If someone is in a crisis, there might not be time to 'work the edges'.
Then you have to be blunt, but in a compassionate way. Make sure you are in your own detached space. Use your talent, move the situation to where they can work with the real issues. The shaman sacrifices himself or herself for that. And keep in mind, some people don't want to heal from these things, and that is their choice as well. Ask them how it serves them - what are they getting out of it? They might surprise themselves if they will really stop and think about it.
Would detachment help?
Regular detachment really helps, yes. Shamanic detachment would be better, but I don't expect people to come to that easily.
Could you explain what you mean by 'regular detachment' and 'shamanic detachment'?
Regular detachment is the place all human beings can reach with a little effort. It allows them to let go long enough to gain a new perspective. It is not, however, the same as shamanic detachment; it can help them heal, though. Shamanic detachment moves from a place of polar opposites. It takes the heart of each emotional pole of existence, feels them all equally at the same time, and creates a detached space which is devoid of personal perspective or emotion - true detachment. You start that process by learning your own death through, hopefully, le petit mort.
How does one achieve 'le petit mort', and what does it teach you about your death?
The little death can be had in a number of ways, the best way is to physically die and make it back before they shovel dirt on you.
Like near death experiences?
Yes, those will do. Beyond that, there are many other methods, some which use drugs in other traditions; in mine, I prefer the 'talking parrot'. Go through each minute of every day with a parrot on your left shoulder that talks in your ear. That parrot is your death, and it will comment on everything you see and experience. Soon, you will begin to understand where your death lies and what it means in terms of the way you connect with the world. Then, search out your death. Look forward to where on this winding path of life it is waiting for you, because it is waiting, and it won't go away. You'll find it, but be prepared for a shock when you do; few people really reach that point without changing in incredible ways.

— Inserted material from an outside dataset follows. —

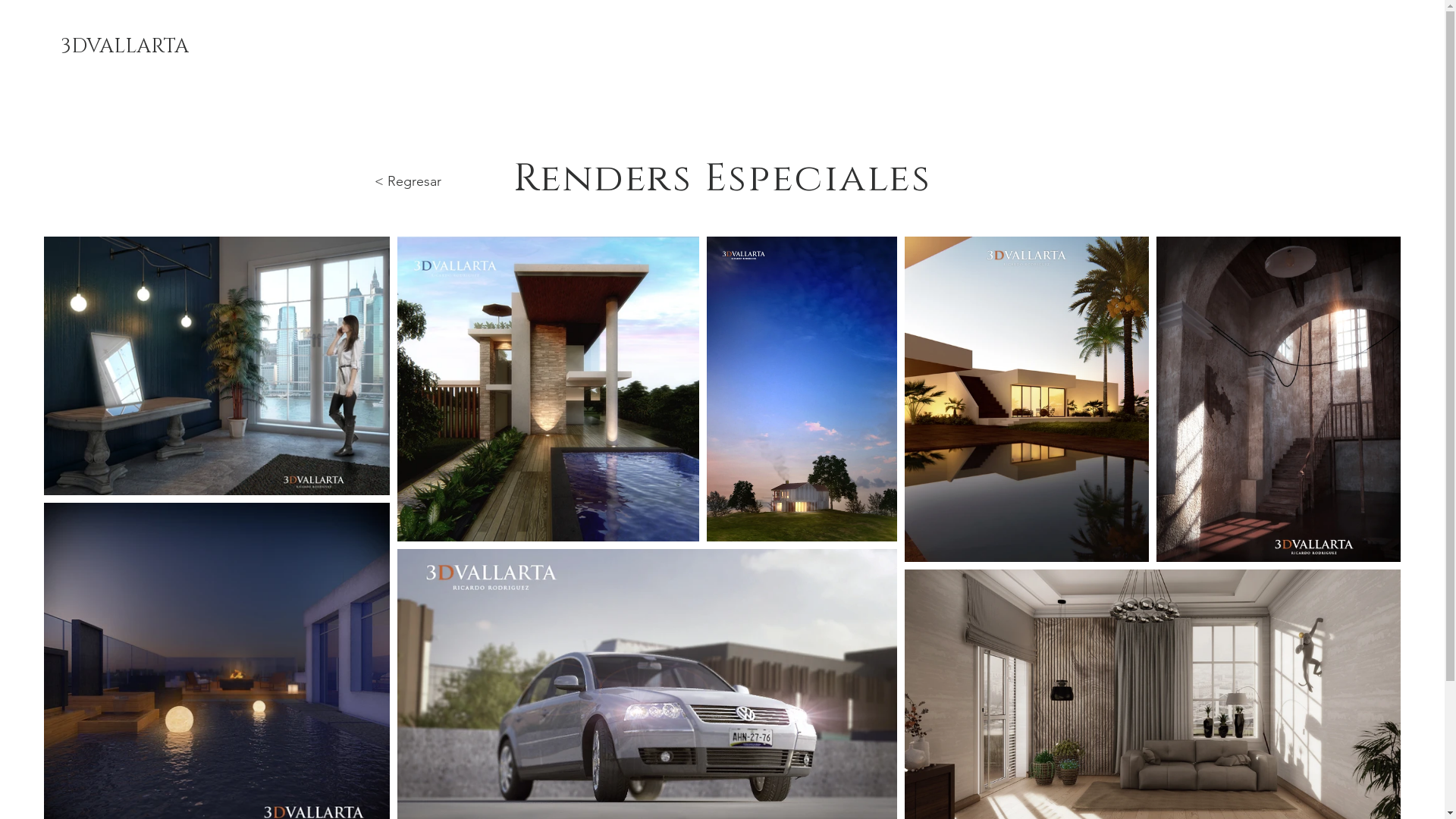
< Regresar Element type: text (407, 180)
3DVALLARTA Element type: text (124, 46)
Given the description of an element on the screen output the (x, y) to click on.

Do you mean literally? You will come to know and see the moment of your demise?
Yes. Think about it - how would you choose to live your life in the face of that certain knowledge? Not an intellectual understanding, but an understanding that seeps into your bones and makes a bitter taste in your mouth.
In dealing with my own grief, where is the best place for me to start?
In dealing with your own grief issues, find what is really yours; you will be surprised at the amount of grief you are carrying for other people.
How do I do that - recap?
Yes, and then, come to understand your own mortality. Learn your death on very personal levels, know it, taste it, feel it stalking you every moment of your life. You are dying right now. Imagine what you might see through that process. There are marvelous wonders to see, dreadful things to ponder, and distances to go before you rest that final rest.
Remember, "when you stare into the abyss, the abyss also stares into you" - like floating eyes in the dark.
In a healing, when you release grief so that the person can process it, what can that person do to then deal appropriately with the grief? Is there a danger that the person will go back to the way they were, if they don't find a way to process these emotions?
The crying is the release. A person's energy will respond naturally to released grief and process on through; it's a natural function of our emotional bodies, but when it becomes trapped and fed long enough, it creates major problems. The idea is not to try and 'deal' with it, but to allow it to complete the natural process it's been denied. You have to allow that process to complete itself - let the tears flow - they are part of the natural cleansing of grief, sadness and depression from our emotional energy.